5 Tips To Balance Your Blood Sugar For Healthy Hormones

I recently came across an everything nutrition podcast by Dr. Hyman, an American physician and author. I decided to listen to one of his episodes during one of my long morning walks. I specifically listened to episode 720, which was “The Doctors Pharmacy: How to Reduce Sugar Cravings, Balance Blood Sugar, Improve Energy and Feel Better”.

 While I am not a registered dietitian, this episode got me thinking about another approach to reaching my nutrition and overall health goals in general, and that is learning and understanding how to balance your hormone and glucose levels properly. These can affect your mood, energy, and productivity levels throughout your day, but what you choose to consume has a large impact on these levels. During my dive into some research on this topic, I accumulated five main tips to achieve this goal:


1) Eat a savory breakfast

Allowing your first meal of the day to consist of sugary ingredients, including foods such as pancakes and maple syrup, donuts, cereal, and croissants can set your glucose levels up for failure for the rest of the day. Having a savory breakfast will help your blood sugar remain stable through the day resulting in fewer crashes and more energy.

My go-to breakfast the last few weeks has been avocado toast topped with over medium eggs, salt, and pepper. This combo not only helps to fuel me before or after a workout with its combination of healthy fasts, carbohydrates and protein but also keeps me feeling light at the start of the day, which is very important to consider when eating your first meal after waking up.

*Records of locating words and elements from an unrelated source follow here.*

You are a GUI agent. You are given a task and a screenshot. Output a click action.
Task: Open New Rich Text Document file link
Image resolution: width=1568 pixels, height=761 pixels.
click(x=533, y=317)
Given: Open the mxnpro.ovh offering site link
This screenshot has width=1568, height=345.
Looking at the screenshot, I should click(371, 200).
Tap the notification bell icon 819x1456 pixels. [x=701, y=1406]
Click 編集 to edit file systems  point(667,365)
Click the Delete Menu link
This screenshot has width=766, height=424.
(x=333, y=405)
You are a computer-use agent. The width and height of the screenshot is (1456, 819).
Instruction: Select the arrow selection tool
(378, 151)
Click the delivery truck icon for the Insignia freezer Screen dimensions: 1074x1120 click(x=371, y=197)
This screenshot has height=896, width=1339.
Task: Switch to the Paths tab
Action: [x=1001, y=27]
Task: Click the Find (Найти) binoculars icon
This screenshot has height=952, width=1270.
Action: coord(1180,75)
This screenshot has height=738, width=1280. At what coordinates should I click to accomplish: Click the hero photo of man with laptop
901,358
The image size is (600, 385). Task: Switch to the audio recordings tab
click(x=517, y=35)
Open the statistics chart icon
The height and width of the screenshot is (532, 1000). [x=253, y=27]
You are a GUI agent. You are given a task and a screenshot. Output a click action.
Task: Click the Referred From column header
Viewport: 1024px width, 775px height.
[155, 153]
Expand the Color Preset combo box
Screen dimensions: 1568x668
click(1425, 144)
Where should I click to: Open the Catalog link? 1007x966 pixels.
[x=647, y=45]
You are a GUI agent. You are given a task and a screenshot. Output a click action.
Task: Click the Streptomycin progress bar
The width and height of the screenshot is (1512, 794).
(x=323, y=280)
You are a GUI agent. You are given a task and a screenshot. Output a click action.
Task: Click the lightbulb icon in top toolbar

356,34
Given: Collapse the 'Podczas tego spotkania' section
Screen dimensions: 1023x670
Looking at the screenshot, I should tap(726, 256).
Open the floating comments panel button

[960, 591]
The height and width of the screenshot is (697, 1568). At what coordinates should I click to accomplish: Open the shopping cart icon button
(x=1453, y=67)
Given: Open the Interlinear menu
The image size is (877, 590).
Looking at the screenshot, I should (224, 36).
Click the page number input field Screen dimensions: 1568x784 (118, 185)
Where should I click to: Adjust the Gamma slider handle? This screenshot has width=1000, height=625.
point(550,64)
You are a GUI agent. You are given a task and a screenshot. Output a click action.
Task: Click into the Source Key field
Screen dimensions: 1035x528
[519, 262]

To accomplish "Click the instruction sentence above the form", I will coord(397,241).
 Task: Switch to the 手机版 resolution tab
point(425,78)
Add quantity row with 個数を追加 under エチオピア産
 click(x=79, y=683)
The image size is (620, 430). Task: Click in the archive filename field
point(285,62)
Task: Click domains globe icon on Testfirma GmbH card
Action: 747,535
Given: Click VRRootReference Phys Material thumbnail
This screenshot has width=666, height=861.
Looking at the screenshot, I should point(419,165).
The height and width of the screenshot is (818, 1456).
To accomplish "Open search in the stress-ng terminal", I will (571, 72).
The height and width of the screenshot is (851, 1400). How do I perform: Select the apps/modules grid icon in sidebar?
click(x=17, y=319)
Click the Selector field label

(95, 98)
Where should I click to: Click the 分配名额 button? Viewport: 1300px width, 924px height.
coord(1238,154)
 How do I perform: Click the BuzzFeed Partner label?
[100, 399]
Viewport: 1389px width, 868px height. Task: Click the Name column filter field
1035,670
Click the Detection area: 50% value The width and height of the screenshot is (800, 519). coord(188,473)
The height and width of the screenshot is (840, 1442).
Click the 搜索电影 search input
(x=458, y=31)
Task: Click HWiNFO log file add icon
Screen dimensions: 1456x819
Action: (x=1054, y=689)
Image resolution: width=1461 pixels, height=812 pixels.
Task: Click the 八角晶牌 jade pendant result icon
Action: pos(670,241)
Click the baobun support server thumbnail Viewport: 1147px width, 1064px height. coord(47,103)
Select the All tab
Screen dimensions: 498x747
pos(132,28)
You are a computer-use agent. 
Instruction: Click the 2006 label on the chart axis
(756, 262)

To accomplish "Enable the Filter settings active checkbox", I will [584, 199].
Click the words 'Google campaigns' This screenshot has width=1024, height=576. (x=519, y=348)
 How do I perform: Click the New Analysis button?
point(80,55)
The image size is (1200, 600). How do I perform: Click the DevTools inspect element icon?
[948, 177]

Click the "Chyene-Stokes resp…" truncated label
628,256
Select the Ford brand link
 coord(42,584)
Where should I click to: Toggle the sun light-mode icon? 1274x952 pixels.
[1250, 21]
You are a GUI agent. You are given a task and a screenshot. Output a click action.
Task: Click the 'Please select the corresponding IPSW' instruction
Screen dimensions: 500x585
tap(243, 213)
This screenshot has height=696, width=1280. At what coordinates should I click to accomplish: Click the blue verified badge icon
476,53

2) Drinking apple cider vinegar before meals

Adding 1 tbsp of vinegar to a cup of room temperature water 15 min before you consume food can reduce a glucose spike by 30%. When you consume vinegar the acetic acid in the vinegar helps your muscles soak up the glucose faster so your mitochondria can burn more fat resulting in no blood sugar crash after eating. One of the simple tasks that I have implemented into my morning routine includes a glass of warm lemon and ACV water to help waken my digestive system after it slows during the time that you are sleeping. In doing so, I have seen quite a difference in how I feel coming out of my first meal of the day.

3) Eating veggies AND FIBER first

 Eating veggies first before you eat simple carbohydrates helps reduce your glucose spike by up to 73%! When veggies are first it slows down the speed at which you digest starches, so glucose trickles into the bloodstream more slowly than if you had eaten the same foods in reverse order.

4) Hydrating!

It is so important to be drinking enough water in a day for several other reasons than just keeping your blood sugar level low. But in this specific case, drinking enough water can rehydrate the blood and therefore lower blood sugar levels. In addition to this, water can help to flush out toxins such as excess sugar in your kidneys.

5) Walking post-meal

Using your muscles for at least 10 minutes after a meal can help reduce glucose response because when you move your body, your muscles use up remaining glucose in your bloodstream which reduces insulin resistance & is especially beneficial for anyone who has PCOS. I usually like to take at least a 5-10 minute walk post-meal. However, realistically, during the days I don’t have the time to do so, I either choose to walk around the house for a bit and be productive, or stand at my standing desk and take care of some online work.